At first Respect’s true potential did express itself.

After Respect was formed in January 2004 its membership rose to over 5,000 by the time it fought the European elections five months later. The National Council initiated a recruitment drive, at that time, with a target of 10,000. It was a realistic target.

I raised this glaring contradiction between the electoral success, and general potential, of Respect, and its declining membership – at the National Council on September 9 when the annual report was discussed.

It was argued that I was “being pessimistic”, that “membership figures are not the only way to assess the strength of Respect” and that “we are a coalition and whilst membership figures are important they are is less important in a coalition”.

This is the crucial point. Membership is not seen as so important in a loose coalition as it is in a party. The SWP treat Respect mainly as a platform for electoral interventions and SWP members can be called upon to provide the troops in an election campaign.

Nor is it just membership which is seen as less important for a coalition. It reflected in the downgrading of Respect’s independent public profile, in opposition to it having its own independent publication and its own internal political life.

It is reflected in Respect’s failure to develop leadership structures which are properly independent of the component organisations, particularly the SWP, its dominant component.

We still have a situation where the SWP bases itself around Socialist Worker in building the SWP, but opposes Respect having its own paper in order to build itself.

And it cannot be accepted that the occasional once-off broadsheets which are produced in the Respect office are any real substitute for a political newspaper reflecting the views of Respect on an ongoing basis.

Respect does not have a long-term future with this model for its development. None of the successful broad parties in other parts of Europe have organised in this way.

The Red Green Alliance in Denmark organises as a party and takes recruitment and membership development seriously. It has twice the membership of Respect (in a much smaller population) and has a newspaper and an internal discussion bulletin.

The Left Block in Portugal – much admired by some SWP leaders – organises in a similar ways. It functions as a party and appears in public as a party.

The success of the SSP, despite the crisis brought down on it by Tommy Sheridan, was based on these kind of organisational principles.

There has to be a serious approach to both the recruitment and also the retention of members. If members are to stay in an organisation after they have joined it there has to be something real for them to relate to. They have to feel that they are involved and that their ideas and involvement make a difference.

This is why Socialist Resistance strongly supports the constitutional amendment to conference (submitted under the 20 member rule) designed to open up the structures of respect and connect them more directly to the local branches.

This calls for the current NC elected by conference to be replaced by a delegate based NC which will be its very nature involve the local branches far more in the functioning of Respect.

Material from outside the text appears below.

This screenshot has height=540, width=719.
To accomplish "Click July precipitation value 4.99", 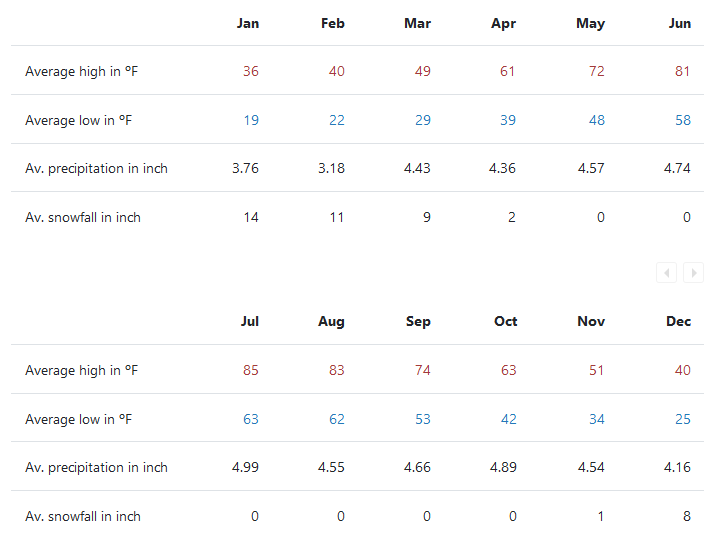I will pos(245,467).
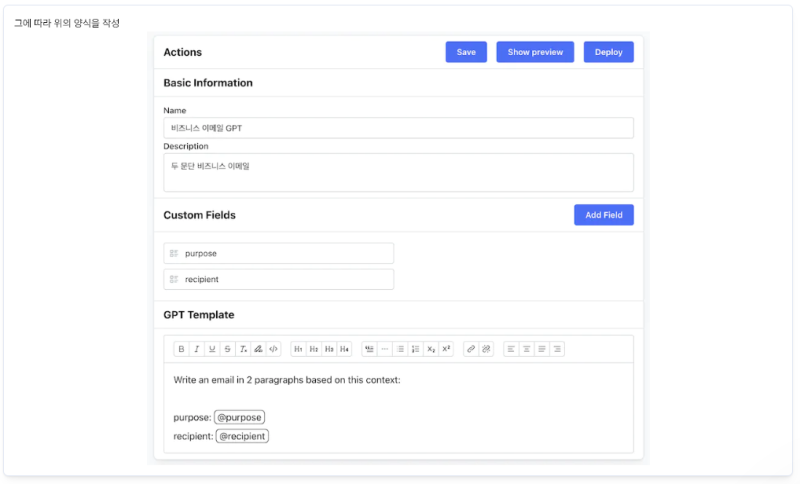Apply superscript formatting
800x484 pixels.
coord(446,349)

It also calls for an end to the slate system of election at conference, which has long been a bone of contention for many of the independents in Respect who feel powerless and disenfranchised by it.

If Respect is going to turn its self round as far as recruitment is concerned it has to bend over backwards to be democratic and open. It has to be seen to be the right place to be for all those sections of the left who are not currently a party of it. Its elected bodies need to be seen to be in control and running the organisation.

The task at the upcoming Respect conference is to tackle these problems and to build on the success in the local elections and build Respect into a national organisation with a clear national profile.

The potential Respect had so clearly in its early days has not gone away. The war continues. The crisis of New Labour continues. The crisis of working class representation continues. It is time for Respect to rise to the challenge.